Gilead Sciences has presented a mixed set of late-stage data on its investigational antihypertensive darusentan.

The data from the 379-patient DAR-311 Phase III trial, which was unveiled at the American Society of Hypertension meeting in San Francisco, show that darusentan significantly reduced blood pressure in patients with resistant hypertension, compared with placebo. Also more than half the darusentan-treated patients achieved their stated blood-pressure reduction goal compared to one-quarter of the patients on placebo.

However Gilead also noted that five patients treated with darusentan reported cardiovascular events. Specifically, two of them suffered myocardial infarctions, while three others experienced episodes of heart failure, though the latter group “responded rapidly to diuretic therapy”. In the placebo arm of the study, one patient suffered a fatal heart attack.

Gilead noted that the two heart-attack patients had a prior history of coronary artery disease and one of the heart failure cases was recurrent. Michael Weber, professor of medicine at the SUNY Downstate Medical College of Medicine in New York and lead study author, said these data are important “because they showed meaningful reductions in blood pressure when darusentan was added to existing antihypertensive regimens in a very difficult-to-treat patient population”.

Prof Weber told that darusentan is “a very beneficial intervention that is reducing, not adding to, the risk of cardiovascular events". As the two patients who suffered non-fatal heart attacks had existing heart disease, the outcome was not surprising, he added, and the patient who had heart failure entering the study should not have been allowed to enroll.

Analysts are concerned, however, and Michael Aberman at Credit Suisse issued a note saying that “we are not certain how these cases of heart failure impact will impact the regulatory and commercial outlook for darusentan”. He believes the drug will be approved for resistant hypertension, but “the commercial potential is limited given its side effect profile and the genericised market”.

Exercise instructions: In one to three sentences, explain why the Credit Suisse analyst quoted in the darusentan article sees limited commercial potential for the drug. You won't need the items that follow the darusentan article.

Raw data:
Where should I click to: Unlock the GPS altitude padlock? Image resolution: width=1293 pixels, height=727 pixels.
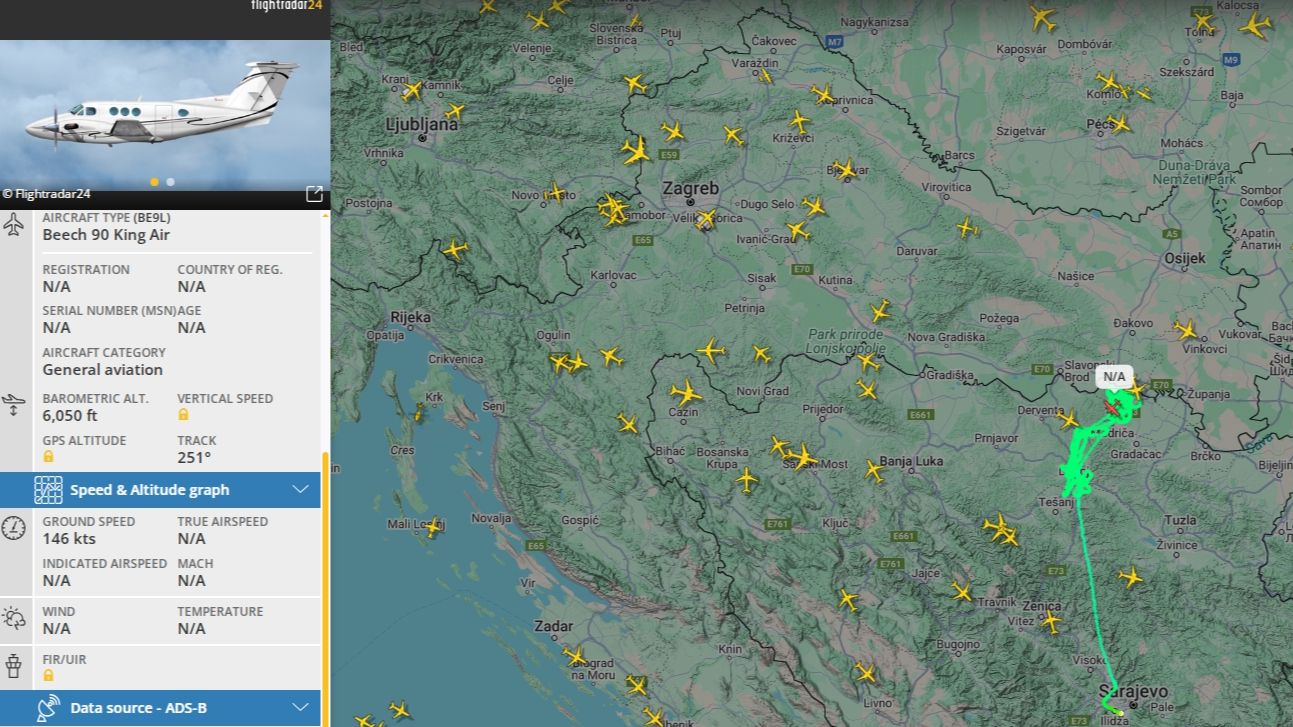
* * *
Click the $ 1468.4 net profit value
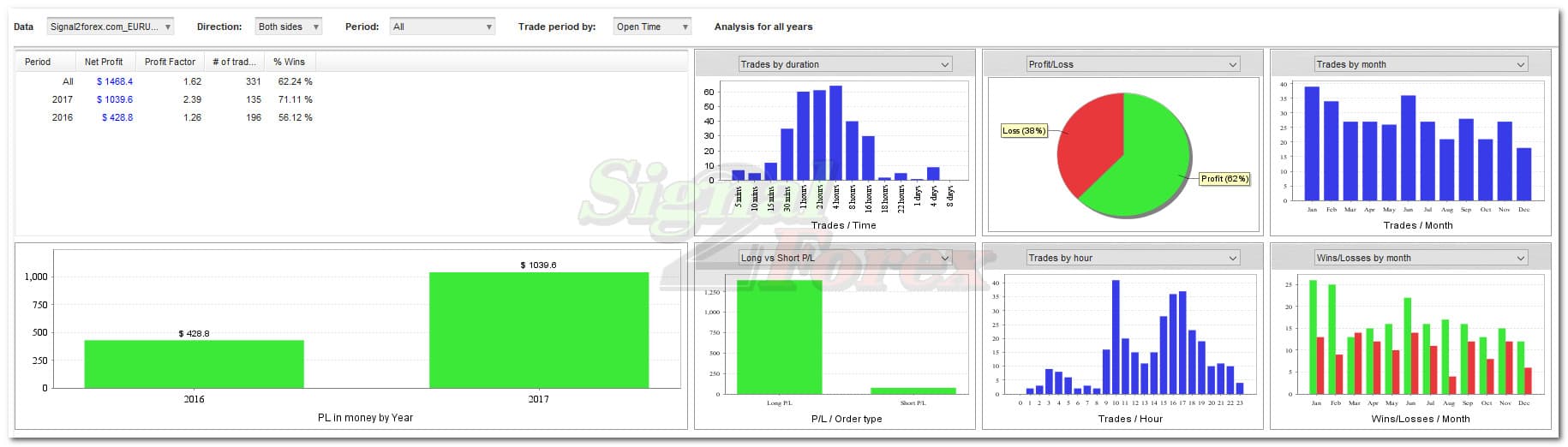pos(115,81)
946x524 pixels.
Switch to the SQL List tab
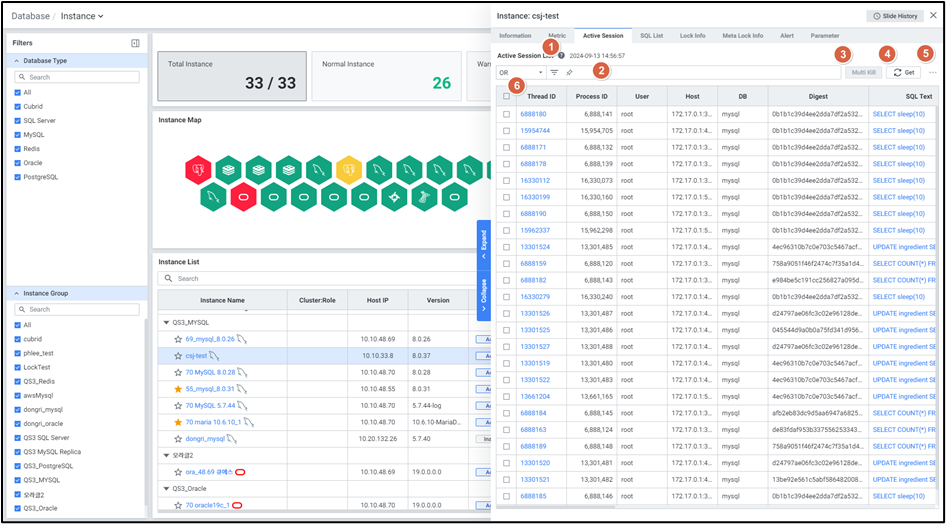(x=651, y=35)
...
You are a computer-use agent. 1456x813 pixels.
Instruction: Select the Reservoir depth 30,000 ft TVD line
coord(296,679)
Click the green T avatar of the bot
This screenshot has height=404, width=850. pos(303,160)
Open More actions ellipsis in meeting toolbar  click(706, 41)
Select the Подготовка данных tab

Task answer: Michael Aberman expects darusentan to be approved for resistant hypertension. He still considers its commercial potential limited because of its side effect profile and the genericised market.